[Extracted records]
•••

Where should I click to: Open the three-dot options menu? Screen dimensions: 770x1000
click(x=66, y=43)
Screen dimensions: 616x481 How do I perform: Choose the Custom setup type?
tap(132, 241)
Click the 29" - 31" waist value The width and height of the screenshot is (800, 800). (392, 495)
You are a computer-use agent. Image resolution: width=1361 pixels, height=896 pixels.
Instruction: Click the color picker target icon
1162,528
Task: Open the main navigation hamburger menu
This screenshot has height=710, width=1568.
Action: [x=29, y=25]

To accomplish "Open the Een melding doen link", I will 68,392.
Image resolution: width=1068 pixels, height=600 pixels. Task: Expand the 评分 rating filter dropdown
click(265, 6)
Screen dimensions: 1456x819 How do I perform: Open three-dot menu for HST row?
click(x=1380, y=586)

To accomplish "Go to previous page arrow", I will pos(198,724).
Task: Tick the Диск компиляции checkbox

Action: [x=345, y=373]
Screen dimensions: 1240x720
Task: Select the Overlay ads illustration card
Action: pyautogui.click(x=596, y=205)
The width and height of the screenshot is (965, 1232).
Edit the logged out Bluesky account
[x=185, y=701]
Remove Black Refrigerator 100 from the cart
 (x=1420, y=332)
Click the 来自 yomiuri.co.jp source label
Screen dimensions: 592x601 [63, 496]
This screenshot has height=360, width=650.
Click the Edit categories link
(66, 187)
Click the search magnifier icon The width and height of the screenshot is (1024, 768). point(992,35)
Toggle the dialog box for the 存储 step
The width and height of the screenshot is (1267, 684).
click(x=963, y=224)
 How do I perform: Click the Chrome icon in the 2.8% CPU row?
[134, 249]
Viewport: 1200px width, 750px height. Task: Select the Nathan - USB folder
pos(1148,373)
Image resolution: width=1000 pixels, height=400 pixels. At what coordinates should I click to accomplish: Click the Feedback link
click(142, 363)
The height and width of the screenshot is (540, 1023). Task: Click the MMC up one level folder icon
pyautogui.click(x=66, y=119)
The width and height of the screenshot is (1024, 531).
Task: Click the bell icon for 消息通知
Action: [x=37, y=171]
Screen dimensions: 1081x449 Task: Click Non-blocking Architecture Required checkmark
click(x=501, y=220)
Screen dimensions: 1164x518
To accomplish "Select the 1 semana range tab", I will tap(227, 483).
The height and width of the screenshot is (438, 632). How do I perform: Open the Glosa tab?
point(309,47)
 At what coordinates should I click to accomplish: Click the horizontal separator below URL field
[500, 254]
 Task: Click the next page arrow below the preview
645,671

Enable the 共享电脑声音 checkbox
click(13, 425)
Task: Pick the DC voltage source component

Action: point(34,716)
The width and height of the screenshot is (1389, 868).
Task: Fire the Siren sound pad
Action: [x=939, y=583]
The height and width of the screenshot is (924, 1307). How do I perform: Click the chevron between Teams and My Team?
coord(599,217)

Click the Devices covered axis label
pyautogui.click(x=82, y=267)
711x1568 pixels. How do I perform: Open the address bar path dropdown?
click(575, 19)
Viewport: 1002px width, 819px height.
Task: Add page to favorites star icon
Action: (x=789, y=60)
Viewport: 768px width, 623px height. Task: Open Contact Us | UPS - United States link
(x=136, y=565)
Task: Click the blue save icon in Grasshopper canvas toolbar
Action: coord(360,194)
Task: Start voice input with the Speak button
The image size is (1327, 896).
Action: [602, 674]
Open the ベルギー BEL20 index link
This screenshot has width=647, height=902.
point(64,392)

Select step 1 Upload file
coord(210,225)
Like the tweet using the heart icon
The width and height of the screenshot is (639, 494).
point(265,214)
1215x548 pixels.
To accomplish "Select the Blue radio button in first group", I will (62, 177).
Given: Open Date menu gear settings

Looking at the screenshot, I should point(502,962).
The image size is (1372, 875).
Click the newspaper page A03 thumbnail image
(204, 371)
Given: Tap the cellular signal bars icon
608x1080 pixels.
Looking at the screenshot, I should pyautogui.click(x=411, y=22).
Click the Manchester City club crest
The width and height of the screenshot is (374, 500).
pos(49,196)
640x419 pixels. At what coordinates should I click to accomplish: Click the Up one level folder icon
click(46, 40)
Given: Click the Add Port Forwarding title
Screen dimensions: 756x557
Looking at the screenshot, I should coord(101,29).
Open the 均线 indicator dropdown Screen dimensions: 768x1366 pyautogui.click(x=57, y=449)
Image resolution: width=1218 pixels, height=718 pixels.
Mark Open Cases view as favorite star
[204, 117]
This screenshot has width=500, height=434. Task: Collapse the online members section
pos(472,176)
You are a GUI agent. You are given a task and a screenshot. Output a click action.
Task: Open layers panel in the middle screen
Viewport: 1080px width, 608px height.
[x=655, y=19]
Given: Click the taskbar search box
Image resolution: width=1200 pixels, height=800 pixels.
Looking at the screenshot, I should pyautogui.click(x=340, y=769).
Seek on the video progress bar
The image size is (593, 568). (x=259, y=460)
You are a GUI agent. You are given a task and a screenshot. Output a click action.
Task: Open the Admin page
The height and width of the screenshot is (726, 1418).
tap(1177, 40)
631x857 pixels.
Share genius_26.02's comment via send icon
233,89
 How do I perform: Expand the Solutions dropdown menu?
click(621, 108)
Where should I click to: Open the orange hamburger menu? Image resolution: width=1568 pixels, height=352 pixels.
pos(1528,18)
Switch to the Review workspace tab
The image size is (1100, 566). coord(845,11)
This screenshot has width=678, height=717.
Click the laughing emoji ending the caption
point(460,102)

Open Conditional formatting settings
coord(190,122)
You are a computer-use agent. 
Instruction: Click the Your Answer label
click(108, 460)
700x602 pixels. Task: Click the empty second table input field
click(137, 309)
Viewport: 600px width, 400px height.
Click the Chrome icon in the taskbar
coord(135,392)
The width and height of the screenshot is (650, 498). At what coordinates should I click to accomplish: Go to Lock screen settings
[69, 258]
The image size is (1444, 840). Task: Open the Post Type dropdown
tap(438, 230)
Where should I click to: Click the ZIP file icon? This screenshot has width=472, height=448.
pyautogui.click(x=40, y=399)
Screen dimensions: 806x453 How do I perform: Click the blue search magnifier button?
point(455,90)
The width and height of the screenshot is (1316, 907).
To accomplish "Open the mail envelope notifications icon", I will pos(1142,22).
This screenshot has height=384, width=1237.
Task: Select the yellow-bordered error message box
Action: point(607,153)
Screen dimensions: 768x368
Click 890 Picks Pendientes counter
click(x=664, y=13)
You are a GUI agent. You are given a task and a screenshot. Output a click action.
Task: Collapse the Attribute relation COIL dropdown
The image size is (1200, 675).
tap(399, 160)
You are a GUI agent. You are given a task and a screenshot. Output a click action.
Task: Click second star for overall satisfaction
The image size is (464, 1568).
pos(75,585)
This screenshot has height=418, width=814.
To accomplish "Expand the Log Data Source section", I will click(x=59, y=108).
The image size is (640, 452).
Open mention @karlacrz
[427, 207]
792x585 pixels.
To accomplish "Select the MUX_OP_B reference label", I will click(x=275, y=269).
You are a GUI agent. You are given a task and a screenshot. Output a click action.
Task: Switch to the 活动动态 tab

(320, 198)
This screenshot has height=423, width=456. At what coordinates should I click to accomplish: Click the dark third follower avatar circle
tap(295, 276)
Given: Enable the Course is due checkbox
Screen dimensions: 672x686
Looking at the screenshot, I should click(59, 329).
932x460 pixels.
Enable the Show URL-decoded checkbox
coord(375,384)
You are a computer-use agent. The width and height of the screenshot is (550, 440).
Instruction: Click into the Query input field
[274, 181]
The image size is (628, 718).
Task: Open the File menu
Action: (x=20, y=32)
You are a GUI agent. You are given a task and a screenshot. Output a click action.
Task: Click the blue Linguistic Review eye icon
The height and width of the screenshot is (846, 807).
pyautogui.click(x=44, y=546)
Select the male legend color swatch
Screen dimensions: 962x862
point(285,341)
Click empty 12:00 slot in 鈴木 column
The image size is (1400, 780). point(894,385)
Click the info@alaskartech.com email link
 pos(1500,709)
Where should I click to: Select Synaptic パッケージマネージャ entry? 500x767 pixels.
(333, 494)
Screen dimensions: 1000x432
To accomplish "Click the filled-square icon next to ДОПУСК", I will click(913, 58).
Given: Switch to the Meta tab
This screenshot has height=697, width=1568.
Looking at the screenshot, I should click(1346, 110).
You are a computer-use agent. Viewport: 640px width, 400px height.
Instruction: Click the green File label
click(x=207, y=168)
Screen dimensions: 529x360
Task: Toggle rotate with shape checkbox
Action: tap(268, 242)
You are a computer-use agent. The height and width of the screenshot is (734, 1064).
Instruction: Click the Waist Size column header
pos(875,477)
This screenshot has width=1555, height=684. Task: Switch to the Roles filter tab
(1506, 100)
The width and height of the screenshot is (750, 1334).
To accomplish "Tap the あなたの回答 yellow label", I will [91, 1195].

•••

**EXERCISE AIM:** The expected output is the lines from the one holding "Given: Enable the Course is due checkbox" through the last line of the data, exactly as they appear, with nothing before or after.

**TASK RESPONSE:**
Given: Enable the Course is due checkbox
Screen dimensions: 672x686
Looking at the screenshot, I should click(59, 329).
932x460 pixels.
Enable the Show URL-decoded checkbox
coord(375,384)
You are a computer-use agent. The width and height of the screenshot is (550, 440).
Instruction: Click into the Query input field
[274, 181]
The image size is (628, 718).
Task: Open the File menu
Action: (x=20, y=32)
You are a GUI agent. You are given a task and a screenshot. Output a click action.
Task: Click the blue Linguistic Review eye icon
The height and width of the screenshot is (846, 807).
pyautogui.click(x=44, y=546)
Select the male legend color swatch
Screen dimensions: 962x862
point(285,341)
Click empty 12:00 slot in 鈴木 column
The image size is (1400, 780). point(894,385)
Click the info@alaskartech.com email link
 pos(1500,709)
Where should I click to: Select Synaptic パッケージマネージャ entry? 500x767 pixels.
(333, 494)
Screen dimensions: 1000x432
To accomplish "Click the filled-square icon next to ДОПУСК", I will click(913, 58).
Given: Switch to the Meta tab
This screenshot has height=697, width=1568.
Looking at the screenshot, I should click(1346, 110).
You are a computer-use agent. Viewport: 640px width, 400px height.
Instruction: Click the green File label
click(x=207, y=168)
Screen dimensions: 529x360
Task: Toggle rotate with shape checkbox
Action: tap(268, 242)
You are a computer-use agent. The height and width of the screenshot is (734, 1064).
Instruction: Click the Waist Size column header
pos(875,477)
This screenshot has width=1555, height=684. Task: Switch to the Roles filter tab
(1506, 100)
The width and height of the screenshot is (750, 1334).
To accomplish "Tap the あなたの回答 yellow label", I will [91, 1195].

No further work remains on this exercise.